Writer/director Bobby Del Rio’s ambitious attempt to take on the ever-relevant themes of rape and trauma is an admirable undertaking with an uneven execution.

Del Rio points out in the programme that you might assume this piece was written in response to #MeToo. In fact, he wrote the first draft six years ago. The script traces the story of Charlene (Adriana Villi), an enterprising CEO struggling with the traumatic aftermath of rape and its reverberations within both her personal and professional life.

We see her interactions with Rick (Jsin Sasha), an undermining employee and ex-lover, her husband Jack (Rico Garcia), a loving partner, and her therapist (Sonia Suvagau). We also witness her intermittent and intrusive flashbacks to her rapist (Philip Shipley). These scenes weave together to reveal larger, significant truth: trauma of this kind is never ‘in the past’ as some would claim, but viscerally and violently present to survivors.

Villi carries the play capably, particularly given the emotional extremes she portrays. The trauma flashbacks are portrayed indirectly, with Villi and Shipley on opposite sides of the stage, and the result is much more viscerally effective than if they’d attempted to show it directly. The dream sequences involve music and dance and are emotionally engaging, giving us a palpable sense of the intensity and confusion she continuously experiences. Sasha and Suvagau in particular commit enthusiastically to the campy physicality involved in these scenes, with charming results.

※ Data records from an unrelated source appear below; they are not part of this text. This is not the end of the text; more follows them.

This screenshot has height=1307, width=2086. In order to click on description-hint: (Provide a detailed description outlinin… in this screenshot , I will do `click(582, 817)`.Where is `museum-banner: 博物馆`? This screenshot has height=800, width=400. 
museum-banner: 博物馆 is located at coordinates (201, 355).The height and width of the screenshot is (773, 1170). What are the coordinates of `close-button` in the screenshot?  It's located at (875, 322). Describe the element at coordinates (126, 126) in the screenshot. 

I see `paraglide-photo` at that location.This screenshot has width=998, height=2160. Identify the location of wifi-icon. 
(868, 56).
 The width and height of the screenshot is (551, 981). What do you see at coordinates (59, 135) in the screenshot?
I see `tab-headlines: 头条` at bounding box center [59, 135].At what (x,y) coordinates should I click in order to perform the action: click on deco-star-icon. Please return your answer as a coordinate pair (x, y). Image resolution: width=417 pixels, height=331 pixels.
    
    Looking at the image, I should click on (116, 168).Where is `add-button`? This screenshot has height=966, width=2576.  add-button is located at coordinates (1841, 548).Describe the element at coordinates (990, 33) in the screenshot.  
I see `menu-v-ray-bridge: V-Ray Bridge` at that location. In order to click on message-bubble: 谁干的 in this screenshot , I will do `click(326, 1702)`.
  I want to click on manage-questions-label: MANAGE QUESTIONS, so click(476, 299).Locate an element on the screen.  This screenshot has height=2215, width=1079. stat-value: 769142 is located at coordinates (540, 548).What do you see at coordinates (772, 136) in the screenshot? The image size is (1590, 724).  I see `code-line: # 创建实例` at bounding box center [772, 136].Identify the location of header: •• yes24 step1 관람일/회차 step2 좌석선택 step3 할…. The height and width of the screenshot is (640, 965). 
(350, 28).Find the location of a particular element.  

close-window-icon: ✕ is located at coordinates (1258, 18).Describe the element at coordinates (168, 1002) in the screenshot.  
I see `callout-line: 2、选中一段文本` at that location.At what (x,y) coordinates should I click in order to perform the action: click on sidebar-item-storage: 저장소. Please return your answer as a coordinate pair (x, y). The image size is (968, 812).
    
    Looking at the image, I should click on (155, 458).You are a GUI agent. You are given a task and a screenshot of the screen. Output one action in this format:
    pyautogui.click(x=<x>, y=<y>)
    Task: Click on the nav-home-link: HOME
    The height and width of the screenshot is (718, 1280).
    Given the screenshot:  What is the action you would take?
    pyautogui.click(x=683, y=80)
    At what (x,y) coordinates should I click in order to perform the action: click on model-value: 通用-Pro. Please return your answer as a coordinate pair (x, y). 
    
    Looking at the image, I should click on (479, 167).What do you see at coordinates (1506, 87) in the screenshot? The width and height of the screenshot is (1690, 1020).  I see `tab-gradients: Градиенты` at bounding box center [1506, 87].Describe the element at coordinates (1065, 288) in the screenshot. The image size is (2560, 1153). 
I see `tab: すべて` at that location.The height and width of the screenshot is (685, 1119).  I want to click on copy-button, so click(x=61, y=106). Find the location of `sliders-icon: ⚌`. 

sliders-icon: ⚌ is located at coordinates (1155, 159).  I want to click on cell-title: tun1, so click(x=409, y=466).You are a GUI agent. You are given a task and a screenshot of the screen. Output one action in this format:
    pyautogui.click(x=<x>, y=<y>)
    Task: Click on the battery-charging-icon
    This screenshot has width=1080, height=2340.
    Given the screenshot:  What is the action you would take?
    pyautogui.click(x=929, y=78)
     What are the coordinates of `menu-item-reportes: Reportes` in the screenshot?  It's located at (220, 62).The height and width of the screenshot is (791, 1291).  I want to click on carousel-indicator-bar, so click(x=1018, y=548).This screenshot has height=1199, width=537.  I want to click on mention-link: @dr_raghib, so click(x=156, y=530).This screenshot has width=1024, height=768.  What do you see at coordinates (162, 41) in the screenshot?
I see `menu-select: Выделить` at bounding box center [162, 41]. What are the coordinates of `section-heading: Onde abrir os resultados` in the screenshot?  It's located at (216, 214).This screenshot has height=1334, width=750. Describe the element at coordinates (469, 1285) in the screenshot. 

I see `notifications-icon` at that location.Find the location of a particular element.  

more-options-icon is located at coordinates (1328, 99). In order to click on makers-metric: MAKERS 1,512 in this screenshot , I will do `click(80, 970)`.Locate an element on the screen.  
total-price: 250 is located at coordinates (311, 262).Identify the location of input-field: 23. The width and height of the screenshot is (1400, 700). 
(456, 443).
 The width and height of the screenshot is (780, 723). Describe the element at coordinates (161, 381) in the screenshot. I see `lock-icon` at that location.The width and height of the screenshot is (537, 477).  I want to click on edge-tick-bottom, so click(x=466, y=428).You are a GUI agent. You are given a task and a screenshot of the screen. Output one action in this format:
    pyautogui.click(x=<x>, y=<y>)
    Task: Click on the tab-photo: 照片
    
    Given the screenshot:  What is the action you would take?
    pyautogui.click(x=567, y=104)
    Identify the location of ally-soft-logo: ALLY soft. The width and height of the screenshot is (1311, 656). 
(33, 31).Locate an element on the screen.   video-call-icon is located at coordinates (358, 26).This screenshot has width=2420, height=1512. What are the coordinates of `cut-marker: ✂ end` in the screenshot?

The script would benefit from significant pruning of repetitive dialogue and extended dream/romance sequences. Yet for this play to really flourish, it needs more character-based complexity. Rick is an insecure former lover whose current attempts to undermine her seem arrogant and inept, so it’s unclear why he poses a threat. And while Rico Garcia plays Jack’s straightforward affection with credible sincerity, I needed more of the emotional history woven into their current dynamic. As it stands, the play hits many loud, intense notes, and several softer ones, but not much in between, where the interesting stuff really lies. Finally, the concluding scene between Charlene and her therapist suggests not just an unrealistic but potentially undermining conclusion to those who suffer daily with the aftermath of trauma.

The narrative offers a simplistic journey, and while I can appreciate the hope underscoring such a tidy conclusion, a better catharsis would emerge from a script that acknowledges the turbulent and fluctuating reality of survivors, and the resilience that nevertheless exists within it.